So bleibt es der Musik, die Gegenwelten aufzureißen – ein dualistisches Konzept, das schmerzt. Mag sein, dass die Buh-Rufe auch darauf zurückzuführen sind. Aber „Tristan und Isolde“ ist eben kein Wohlfühl-Theater. Der Schmerz über das, was Menschen erleben in auswegloser Distanz zu dem, was sie ersehnen, ist dem Stück eingeschrieben. Christian Thielemann, der schon 1993 als junger Generalmusikdirektor in Nürnberg einen fantastischen „Tristan“ dirigiert hatte, hält die Musik völlig frei von angespanntem Schwitzen, achtet auf die Farbvaleurs und die Beleuchtungswechsel, hat einen schier unermesslichen Atem, wenn er die tragenden Bögen in die Struktur der Musik einzieht.

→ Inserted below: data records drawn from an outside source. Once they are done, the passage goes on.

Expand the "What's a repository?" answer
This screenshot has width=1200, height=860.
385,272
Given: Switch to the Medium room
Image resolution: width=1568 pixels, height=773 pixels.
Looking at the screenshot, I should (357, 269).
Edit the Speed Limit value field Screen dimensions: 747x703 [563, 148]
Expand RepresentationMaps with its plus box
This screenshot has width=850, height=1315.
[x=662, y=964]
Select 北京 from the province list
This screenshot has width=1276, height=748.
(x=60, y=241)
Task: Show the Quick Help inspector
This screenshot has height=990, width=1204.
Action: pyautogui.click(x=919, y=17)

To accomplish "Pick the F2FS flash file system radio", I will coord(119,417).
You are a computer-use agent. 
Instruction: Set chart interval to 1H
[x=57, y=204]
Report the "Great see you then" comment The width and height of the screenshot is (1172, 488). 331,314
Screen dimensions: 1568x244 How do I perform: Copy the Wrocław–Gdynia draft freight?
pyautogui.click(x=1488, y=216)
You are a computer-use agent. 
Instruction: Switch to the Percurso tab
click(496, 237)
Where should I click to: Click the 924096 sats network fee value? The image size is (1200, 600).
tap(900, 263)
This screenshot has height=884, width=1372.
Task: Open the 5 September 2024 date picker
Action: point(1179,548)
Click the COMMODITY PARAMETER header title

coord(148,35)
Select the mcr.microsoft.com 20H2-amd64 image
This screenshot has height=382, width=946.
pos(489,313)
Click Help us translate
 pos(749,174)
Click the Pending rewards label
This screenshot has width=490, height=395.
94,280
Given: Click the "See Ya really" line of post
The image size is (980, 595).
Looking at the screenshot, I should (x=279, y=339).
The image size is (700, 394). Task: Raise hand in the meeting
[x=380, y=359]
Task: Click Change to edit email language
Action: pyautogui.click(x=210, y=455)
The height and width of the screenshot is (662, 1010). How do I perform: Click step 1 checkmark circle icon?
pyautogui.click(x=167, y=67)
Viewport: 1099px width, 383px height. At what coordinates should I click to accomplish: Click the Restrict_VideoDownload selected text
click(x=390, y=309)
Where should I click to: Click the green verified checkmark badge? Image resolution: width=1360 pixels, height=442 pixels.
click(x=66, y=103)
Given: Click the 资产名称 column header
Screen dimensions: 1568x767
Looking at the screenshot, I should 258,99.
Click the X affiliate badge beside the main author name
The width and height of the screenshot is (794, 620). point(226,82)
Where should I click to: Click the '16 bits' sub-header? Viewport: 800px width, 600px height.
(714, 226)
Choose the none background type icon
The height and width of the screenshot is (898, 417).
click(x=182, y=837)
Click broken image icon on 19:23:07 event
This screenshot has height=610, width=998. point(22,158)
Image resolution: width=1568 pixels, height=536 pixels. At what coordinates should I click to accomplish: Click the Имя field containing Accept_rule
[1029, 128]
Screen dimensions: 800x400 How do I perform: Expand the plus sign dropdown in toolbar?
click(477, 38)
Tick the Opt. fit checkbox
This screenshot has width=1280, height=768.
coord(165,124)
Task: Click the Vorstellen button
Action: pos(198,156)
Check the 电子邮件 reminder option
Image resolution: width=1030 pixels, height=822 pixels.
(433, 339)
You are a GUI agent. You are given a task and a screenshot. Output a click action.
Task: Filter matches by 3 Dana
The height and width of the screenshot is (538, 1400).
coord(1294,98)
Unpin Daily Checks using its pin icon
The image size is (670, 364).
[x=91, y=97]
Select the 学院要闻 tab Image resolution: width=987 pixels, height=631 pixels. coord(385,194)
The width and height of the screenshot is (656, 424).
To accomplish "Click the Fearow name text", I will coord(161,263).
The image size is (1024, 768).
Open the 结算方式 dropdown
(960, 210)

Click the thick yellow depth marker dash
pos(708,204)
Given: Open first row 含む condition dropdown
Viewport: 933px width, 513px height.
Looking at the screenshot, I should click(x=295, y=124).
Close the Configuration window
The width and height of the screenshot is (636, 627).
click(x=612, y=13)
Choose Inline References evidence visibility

Stringente Konzeption ohne Pathos bei Christian Thielemann

Der Klang ist dezent, leicht und ohne die dunkle Glut und die satte Dramatik, wie sie auf früheren Aufnahmen zu erleben ist. Auch das mag nicht jedem einleuchten oder gefallen, aber Thielemann zeigt, dass er ein Konzept hat, das durch den Abend trägt und die Musik erschließt. Ohne ein paar Manierismen geht es freilich nicht ab: Ob einzelne Holzbläserstellen wirklich so auffällig ausgestellt werden müssen? Und der „Liebestod“ – darin mit der Bühne im Einverständnis – bleibt seltsam stumpf, ohne Passion, ohne den sich steigernden Sog und das fiebrige Beben.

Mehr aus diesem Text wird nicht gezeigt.